Budget period: This may be defined as the period for which a budget is prepared and employed. The budget period will depend on the type of business and the control aspects. There is no general rule governing the selection of the budget period.

Budget Factor:
Budget factor is also known as 'Key Factor' or 'Limiting Factor'. Budget factor is either based on the forecasts or known or available conditions which have the effect of putting restraint or limiting the level of activity. These may be outside factors like a very common factor is demand of the product or service. If demand is high, sales can also be budgeted at a high level and vice versa. Another example of outside factor is government regulations like restriction on number of admissions that can be made in MBBS during an academic year by Medical Council of India.
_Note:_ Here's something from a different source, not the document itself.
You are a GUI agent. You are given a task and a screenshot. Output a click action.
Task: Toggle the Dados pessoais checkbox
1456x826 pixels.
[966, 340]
Internal factors are availability of raw material, skilled labour, machines etc.

Thus, budget factor puts limits to budgeted activity levels and forces preparation of realistic budgets.



Classification of Budget

(I)   Classification according to time factor
(II) Classification according to flexibility factor
(III)  Classification according to function.

I. Classification according to time factor: – On this basis, budgets can be of three types:
(i) Long term budget – for a period of 5 to 10 years
(ii) Short term budgets – Usually for a period of one to two years
(iii) Current budgets – Usually covers a period of one month or so,

II Classification according to flexibility: It includes
(i) Flexible budgets and
(ii) Fixed budgets

Flexible budgets: It is a dynamic budget. It gives different budgeted cost for different levels of activity. It is prepared after making an intelligent classification of all expenses between fixed, semi variable and variable because the usefulness of such a budget depends up on the accuracy with which the expenses can be classified.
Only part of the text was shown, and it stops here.